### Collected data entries

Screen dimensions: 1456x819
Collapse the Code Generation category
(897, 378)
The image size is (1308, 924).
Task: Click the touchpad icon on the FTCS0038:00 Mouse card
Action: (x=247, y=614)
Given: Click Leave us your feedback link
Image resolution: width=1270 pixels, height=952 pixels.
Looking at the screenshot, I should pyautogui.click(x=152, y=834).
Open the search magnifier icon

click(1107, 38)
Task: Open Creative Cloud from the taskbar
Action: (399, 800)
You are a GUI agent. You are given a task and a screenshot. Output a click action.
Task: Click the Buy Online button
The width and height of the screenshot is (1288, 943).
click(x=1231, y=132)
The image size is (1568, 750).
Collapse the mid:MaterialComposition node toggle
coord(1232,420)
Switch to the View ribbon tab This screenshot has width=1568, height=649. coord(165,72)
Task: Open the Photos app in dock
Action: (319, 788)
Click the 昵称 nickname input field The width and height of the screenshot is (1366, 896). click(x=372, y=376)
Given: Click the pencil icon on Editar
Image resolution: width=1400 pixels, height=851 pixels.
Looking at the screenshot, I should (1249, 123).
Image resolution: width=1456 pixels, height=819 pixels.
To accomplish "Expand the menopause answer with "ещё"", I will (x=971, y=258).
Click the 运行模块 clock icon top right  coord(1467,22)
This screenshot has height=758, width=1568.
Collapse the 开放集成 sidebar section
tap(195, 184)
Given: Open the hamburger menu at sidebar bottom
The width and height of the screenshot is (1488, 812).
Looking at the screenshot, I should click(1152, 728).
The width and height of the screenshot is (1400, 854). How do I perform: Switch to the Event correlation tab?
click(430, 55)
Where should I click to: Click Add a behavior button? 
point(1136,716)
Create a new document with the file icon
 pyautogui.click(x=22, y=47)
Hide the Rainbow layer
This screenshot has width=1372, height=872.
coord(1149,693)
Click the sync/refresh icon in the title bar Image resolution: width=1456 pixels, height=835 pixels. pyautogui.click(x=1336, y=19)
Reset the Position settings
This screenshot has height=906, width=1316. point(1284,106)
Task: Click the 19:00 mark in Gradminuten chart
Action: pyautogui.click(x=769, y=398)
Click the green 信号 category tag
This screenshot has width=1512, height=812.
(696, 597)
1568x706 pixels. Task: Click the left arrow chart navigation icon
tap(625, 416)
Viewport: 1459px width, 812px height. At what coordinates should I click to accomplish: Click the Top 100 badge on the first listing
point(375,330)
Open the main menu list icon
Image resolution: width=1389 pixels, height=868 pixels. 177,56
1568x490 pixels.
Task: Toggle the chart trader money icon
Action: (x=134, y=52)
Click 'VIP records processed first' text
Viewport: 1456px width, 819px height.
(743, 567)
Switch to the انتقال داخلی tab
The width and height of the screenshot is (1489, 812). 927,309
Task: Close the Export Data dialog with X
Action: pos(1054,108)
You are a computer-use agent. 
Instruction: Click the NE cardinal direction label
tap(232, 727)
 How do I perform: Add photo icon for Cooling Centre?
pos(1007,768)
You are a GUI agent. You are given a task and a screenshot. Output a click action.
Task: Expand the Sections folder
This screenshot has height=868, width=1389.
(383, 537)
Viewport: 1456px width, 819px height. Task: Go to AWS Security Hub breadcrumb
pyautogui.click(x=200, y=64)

### EXERCISE DETAILS
Lines in the records above that carry the word "Expand" are to be located and copied.

### WRITTEN SOLUTION
To accomplish "Expand the menopause answer with "ещё"", I will (x=971, y=258).
Task: Expand the Sections folder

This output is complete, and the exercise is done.